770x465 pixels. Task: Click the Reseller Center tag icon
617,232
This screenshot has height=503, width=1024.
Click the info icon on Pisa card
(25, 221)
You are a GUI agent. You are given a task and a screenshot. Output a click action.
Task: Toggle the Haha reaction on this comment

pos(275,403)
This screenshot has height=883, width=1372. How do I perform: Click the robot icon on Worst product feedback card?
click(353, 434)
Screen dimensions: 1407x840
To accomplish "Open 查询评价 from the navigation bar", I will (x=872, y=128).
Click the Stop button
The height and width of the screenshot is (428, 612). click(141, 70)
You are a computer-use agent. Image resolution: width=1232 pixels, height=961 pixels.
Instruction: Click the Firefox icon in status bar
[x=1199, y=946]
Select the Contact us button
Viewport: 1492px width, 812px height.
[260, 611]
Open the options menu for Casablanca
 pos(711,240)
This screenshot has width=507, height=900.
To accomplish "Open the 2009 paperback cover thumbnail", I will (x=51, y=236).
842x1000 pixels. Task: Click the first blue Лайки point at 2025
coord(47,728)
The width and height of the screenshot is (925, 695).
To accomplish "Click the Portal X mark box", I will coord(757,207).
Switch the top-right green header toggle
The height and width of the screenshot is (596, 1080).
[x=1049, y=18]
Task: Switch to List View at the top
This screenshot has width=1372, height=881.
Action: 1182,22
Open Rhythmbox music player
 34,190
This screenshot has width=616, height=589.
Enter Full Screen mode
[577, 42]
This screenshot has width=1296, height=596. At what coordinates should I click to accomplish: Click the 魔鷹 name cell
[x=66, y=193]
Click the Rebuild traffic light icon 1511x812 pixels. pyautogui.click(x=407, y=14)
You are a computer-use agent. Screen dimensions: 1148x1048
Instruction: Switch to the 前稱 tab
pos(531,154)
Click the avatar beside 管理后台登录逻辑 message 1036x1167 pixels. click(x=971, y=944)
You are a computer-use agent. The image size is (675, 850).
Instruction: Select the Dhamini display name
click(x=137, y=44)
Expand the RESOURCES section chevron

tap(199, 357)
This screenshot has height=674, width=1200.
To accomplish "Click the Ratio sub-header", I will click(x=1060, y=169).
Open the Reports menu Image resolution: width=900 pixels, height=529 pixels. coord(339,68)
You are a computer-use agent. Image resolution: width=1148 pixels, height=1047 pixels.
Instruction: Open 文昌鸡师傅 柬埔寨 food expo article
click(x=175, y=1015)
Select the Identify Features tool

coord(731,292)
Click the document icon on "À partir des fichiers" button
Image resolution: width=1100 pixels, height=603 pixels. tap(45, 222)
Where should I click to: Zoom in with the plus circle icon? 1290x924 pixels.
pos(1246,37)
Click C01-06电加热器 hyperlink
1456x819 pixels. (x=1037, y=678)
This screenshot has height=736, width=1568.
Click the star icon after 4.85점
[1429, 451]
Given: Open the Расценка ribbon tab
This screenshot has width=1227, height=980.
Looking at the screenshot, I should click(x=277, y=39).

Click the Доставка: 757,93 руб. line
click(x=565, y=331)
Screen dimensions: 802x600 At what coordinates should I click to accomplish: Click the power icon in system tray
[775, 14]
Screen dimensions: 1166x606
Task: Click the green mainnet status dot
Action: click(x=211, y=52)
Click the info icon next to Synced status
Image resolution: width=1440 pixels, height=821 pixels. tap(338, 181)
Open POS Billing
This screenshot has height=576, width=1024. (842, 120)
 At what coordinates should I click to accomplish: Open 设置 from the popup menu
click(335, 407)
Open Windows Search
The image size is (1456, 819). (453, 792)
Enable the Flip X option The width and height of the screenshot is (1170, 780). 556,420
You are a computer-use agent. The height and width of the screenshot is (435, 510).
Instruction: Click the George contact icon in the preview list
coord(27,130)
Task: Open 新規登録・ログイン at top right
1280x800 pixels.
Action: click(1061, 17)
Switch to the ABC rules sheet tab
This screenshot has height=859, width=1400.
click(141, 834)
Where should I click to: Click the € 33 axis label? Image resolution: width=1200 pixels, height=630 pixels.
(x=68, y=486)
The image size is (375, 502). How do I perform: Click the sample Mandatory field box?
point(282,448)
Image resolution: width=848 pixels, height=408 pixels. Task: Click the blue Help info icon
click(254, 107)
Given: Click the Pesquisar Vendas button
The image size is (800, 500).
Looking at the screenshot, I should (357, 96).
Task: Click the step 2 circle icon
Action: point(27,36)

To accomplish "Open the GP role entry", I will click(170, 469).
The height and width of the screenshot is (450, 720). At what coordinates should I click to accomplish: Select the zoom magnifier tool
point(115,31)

☆ ☆ ☆ ☆ ☆

Directions for this task: Rewrite the lines of every record above as a numbered list, omitting any blank lines.

Task answer:
1. 770x465 pixels. Task: Click the Reseller Center tag icon
2. 617,232
3. This screenshot has height=503, width=1024.
4. Click the info icon on Pisa card
5. (25, 221)
6. You are a GUI agent. You are given a task and a screenshot. Output a click action.
7. Task: Toggle the Haha reaction on this comment
8. pos(275,403)
9. This screenshot has height=883, width=1372. How do I perform: Click the robot icon on Worst product feedback card?
10. click(353, 434)
11. Screen dimensions: 1407x840
12. To accomplish "Open 查询评价 from the navigation bar", I will (x=872, y=128).
13. Click the Stop button
14. The height and width of the screenshot is (428, 612). click(141, 70)
15. You are a computer-use agent. Image resolution: width=1232 pixels, height=961 pixels.
16. Instruction: Click the Firefox icon in status bar
17. [x=1199, y=946]
18. Select the Contact us button
19. Viewport: 1492px width, 812px height.
20. [260, 611]
21. Open the options menu for Casablanca
22.  pos(711,240)
23. This screenshot has width=507, height=900.
24. To accomplish "Open the 2009 paperback cover thumbnail", I will (x=51, y=236).
25. 842x1000 pixels. Task: Click the first blue Лайки point at 2025
26. coord(47,728)
27. The width and height of the screenshot is (925, 695).
28. To accomplish "Click the Portal X mark box", I will coord(757,207).
29. Switch the top-right green header toggle
30. The height and width of the screenshot is (596, 1080).
31. [x=1049, y=18]
32. Task: Switch to List View at the top
33. This screenshot has width=1372, height=881.
34. Action: 1182,22
35. Open Rhythmbox music player
36.  34,190
37. This screenshot has width=616, height=589.
38. Enter Full Screen mode
39. [577, 42]
40. This screenshot has width=1296, height=596. At what coordinates should I click to accomplish: Click the 魔鷹 name cell
41. [x=66, y=193]
42. Click the Rebuild traffic light icon 1511x812 pixels. pyautogui.click(x=407, y=14)
43. You are a computer-use agent. Screen dimensions: 1148x1048
44. Instruction: Switch to the 前稱 tab
45. pos(531,154)
46. Click the avatar beside 管理后台登录逻辑 message 1036x1167 pixels. click(x=971, y=944)
47. You are a computer-use agent. The image size is (675, 850).
48. Instruction: Select the Dhamini display name
49. click(x=137, y=44)
50. Expand the RESOURCES section chevron
51. tap(199, 357)
52. This screenshot has height=674, width=1200.
53. To accomplish "Click the Ratio sub-header", I will click(x=1060, y=169).
54. Open the Reports menu Image resolution: width=900 pixels, height=529 pixels. coord(339,68)
55. You are a computer-use agent. Image resolution: width=1148 pixels, height=1047 pixels.
56. Instruction: Open 文昌鸡师傅 柬埔寨 food expo article
57. click(x=175, y=1015)
58. Select the Identify Features tool
59. coord(731,292)
60. Click the document icon on "À partir des fichiers" button
61. Image resolution: width=1100 pixels, height=603 pixels. tap(45, 222)
62. Where should I click to: Zoom in with the plus circle icon? 1290x924 pixels.
63. pos(1246,37)
64. Click C01-06电加热器 hyperlink
65. 1456x819 pixels. (x=1037, y=678)
66. This screenshot has height=736, width=1568.
67. Click the star icon after 4.85점
68. [1429, 451]
69. Given: Open the Расценка ribbon tab
70. This screenshot has width=1227, height=980.
71. Looking at the screenshot, I should click(x=277, y=39).
72. Click the Доставка: 757,93 руб. line
73. click(x=565, y=331)
74. Screen dimensions: 802x600 At what coordinates should I click to accomplish: Click the power icon in system tray
75. [775, 14]
76. Screen dimensions: 1166x606
77. Task: Click the green mainnet status dot
78. Action: click(x=211, y=52)
79. Click the info icon next to Synced status
80. Image resolution: width=1440 pixels, height=821 pixels. tap(338, 181)
81. Open POS Billing
82. This screenshot has height=576, width=1024. (842, 120)
83.  At what coordinates should I click to accomplish: Open 设置 from the popup menu
84. click(335, 407)
85. Open Windows Search
86. The image size is (1456, 819). (453, 792)
87. Enable the Flip X option The width and height of the screenshot is (1170, 780). 556,420
88. You are a computer-use agent. The height and width of the screenshot is (435, 510).
89. Instruction: Click the George contact icon in the preview list
90. coord(27,130)
91. Task: Open 新規登録・ログイン at top right
92. 1280x800 pixels.
93. Action: click(1061, 17)
94. Switch to the ABC rules sheet tab
95. This screenshot has height=859, width=1400.
96. click(141, 834)
97. Where should I click to: Click the € 33 axis label? Image resolution: width=1200 pixels, height=630 pixels.
98. (x=68, y=486)
99. The image size is (375, 502). How do I perform: Click the sample Mandatory field box?
100. point(282,448)
101. Image resolution: width=848 pixels, height=408 pixels. Task: Click the blue Help info icon
102. click(254, 107)
103. Given: Click the Pesquisar Vendas button
104. The image size is (800, 500).
105. Looking at the screenshot, I should (357, 96).
106. Task: Click the step 2 circle icon
107. Action: point(27,36)
108. To accomplish "Open the GP role entry", I will click(170, 469).
109. The height and width of the screenshot is (450, 720). At what coordinates should I click to accomplish: Select the zoom magnifier tool
110. point(115,31)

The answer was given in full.